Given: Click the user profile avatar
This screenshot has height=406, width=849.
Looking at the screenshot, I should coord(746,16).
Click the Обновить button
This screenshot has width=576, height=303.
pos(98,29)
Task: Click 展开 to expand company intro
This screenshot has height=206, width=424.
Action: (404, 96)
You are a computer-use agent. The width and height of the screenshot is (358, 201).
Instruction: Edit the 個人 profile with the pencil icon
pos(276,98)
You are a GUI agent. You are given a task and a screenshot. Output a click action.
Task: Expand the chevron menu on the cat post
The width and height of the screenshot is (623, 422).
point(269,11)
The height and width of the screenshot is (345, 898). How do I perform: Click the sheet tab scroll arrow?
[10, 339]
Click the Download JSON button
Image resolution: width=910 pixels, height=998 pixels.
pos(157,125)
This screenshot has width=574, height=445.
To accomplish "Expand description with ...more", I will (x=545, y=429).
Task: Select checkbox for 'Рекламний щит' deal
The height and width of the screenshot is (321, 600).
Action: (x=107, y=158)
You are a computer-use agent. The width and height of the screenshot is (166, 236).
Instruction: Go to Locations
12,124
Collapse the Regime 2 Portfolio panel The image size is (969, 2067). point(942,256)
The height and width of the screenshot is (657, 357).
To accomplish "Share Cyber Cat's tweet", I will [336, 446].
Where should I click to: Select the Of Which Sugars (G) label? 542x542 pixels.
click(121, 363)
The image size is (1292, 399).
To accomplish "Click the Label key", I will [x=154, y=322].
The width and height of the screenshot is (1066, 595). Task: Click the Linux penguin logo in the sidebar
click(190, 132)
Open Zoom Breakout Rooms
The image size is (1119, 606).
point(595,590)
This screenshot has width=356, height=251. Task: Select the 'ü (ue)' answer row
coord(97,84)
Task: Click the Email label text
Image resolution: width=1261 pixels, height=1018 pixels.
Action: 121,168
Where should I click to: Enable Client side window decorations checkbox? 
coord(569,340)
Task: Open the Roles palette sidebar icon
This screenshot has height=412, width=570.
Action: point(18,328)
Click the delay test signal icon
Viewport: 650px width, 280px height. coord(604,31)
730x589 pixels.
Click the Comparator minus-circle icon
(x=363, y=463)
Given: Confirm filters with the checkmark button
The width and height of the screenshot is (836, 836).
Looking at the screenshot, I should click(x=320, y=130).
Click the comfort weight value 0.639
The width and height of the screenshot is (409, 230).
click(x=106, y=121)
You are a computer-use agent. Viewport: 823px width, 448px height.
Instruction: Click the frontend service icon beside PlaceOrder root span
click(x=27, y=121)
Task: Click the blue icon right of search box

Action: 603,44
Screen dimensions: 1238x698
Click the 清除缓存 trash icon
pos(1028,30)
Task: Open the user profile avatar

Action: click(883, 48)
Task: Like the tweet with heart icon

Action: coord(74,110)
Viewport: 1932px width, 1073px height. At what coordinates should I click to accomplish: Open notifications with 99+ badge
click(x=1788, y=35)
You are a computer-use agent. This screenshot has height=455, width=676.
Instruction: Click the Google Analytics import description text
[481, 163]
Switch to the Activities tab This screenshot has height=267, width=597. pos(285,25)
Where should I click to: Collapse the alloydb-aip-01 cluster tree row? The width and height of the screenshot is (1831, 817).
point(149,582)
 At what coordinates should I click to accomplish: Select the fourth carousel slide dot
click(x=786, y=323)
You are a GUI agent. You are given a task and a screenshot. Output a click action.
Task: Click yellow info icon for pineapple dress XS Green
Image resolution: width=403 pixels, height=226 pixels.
--
§ **Directions for this task**:
The line containing "The height and width of the screenshot is (657, 357)." marks the end. Please print exactly every line from the top of the data to it, both included, and nothing more.

§ **Your response**:
Given: Click the user profile avatar
This screenshot has height=406, width=849.
Looking at the screenshot, I should coord(746,16).
Click the Обновить button
This screenshot has width=576, height=303.
pos(98,29)
Task: Click 展开 to expand company intro
This screenshot has height=206, width=424.
Action: (404, 96)
You are a computer-use agent. The width and height of the screenshot is (358, 201).
Instruction: Edit the 個人 profile with the pencil icon
pos(276,98)
You are a GUI agent. You are given a task and a screenshot. Output a click action.
Task: Expand the chevron menu on the cat post
The width and height of the screenshot is (623, 422).
point(269,11)
The height and width of the screenshot is (345, 898). How do I perform: Click the sheet tab scroll arrow?
[10, 339]
Click the Download JSON button
Image resolution: width=910 pixels, height=998 pixels.
pos(157,125)
This screenshot has width=574, height=445.
To accomplish "Expand description with ...more", I will (x=545, y=429).
Task: Select checkbox for 'Рекламний щит' deal
The height and width of the screenshot is (321, 600).
Action: (x=107, y=158)
You are a computer-use agent. The width and height of the screenshot is (166, 236).
Instruction: Go to Locations
12,124
Collapse the Regime 2 Portfolio panel The image size is (969, 2067). point(942,256)
The height and width of the screenshot is (657, 357).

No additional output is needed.